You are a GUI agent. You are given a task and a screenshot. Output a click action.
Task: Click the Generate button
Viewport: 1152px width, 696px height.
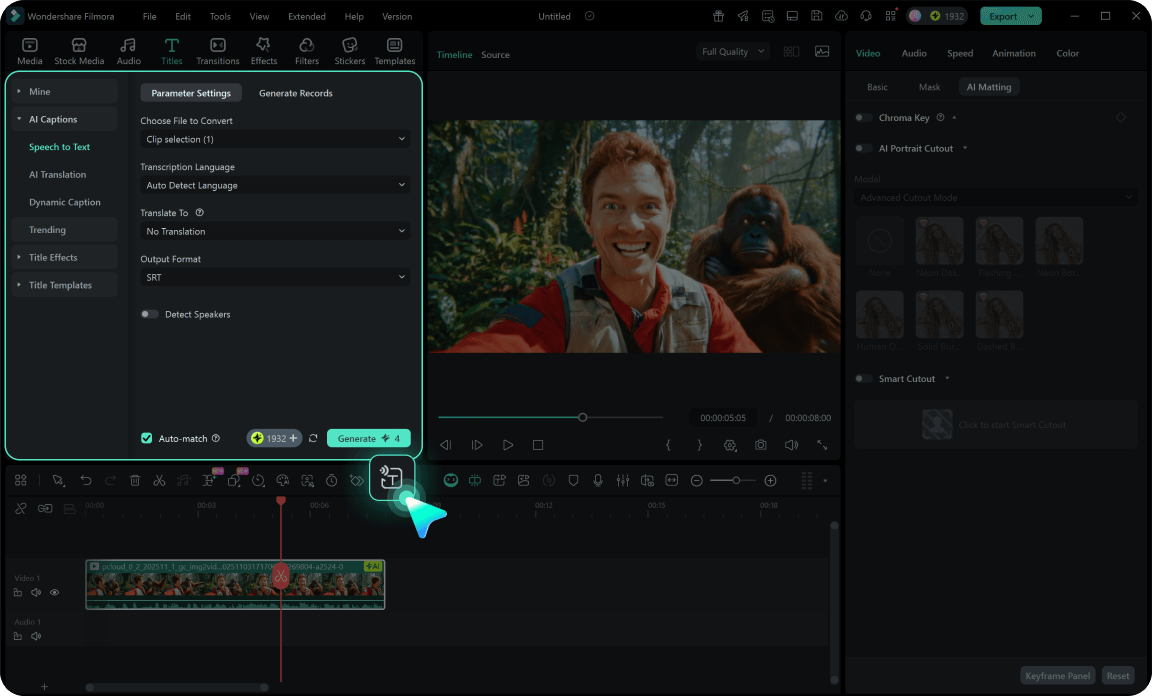(x=369, y=438)
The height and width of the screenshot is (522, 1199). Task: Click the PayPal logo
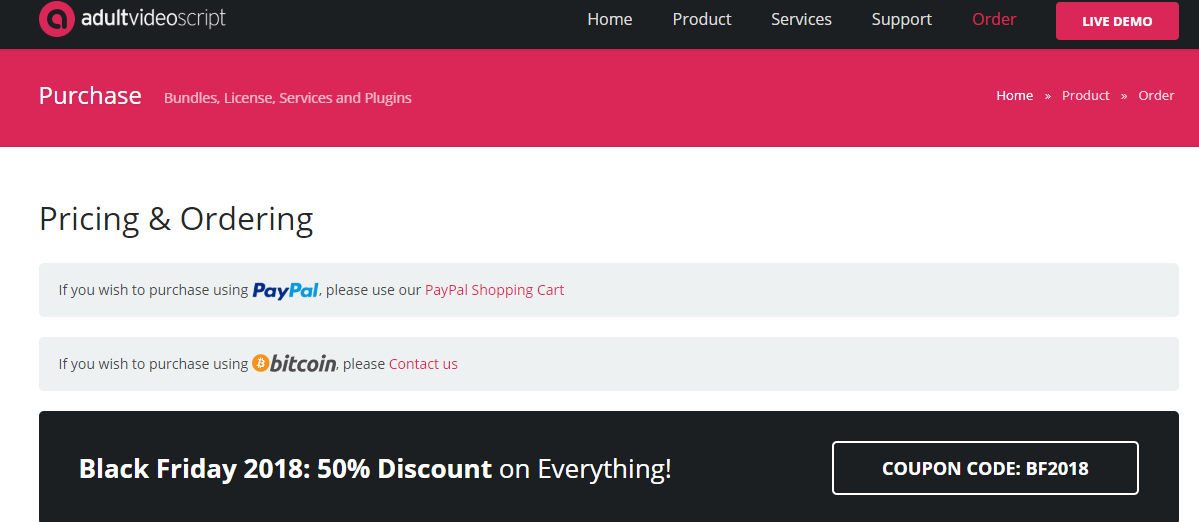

- [Exercise]
Could the entries be output exactly as written, but without their images?

- [Response to the task]
You are a GUI agent. You are given a task and a screenshot. Output a click action.
Task: Click the Generate button
Viewport: 1152px width, 696px height.
(x=369, y=438)
The height and width of the screenshot is (522, 1199). Task: Click the PayPal logo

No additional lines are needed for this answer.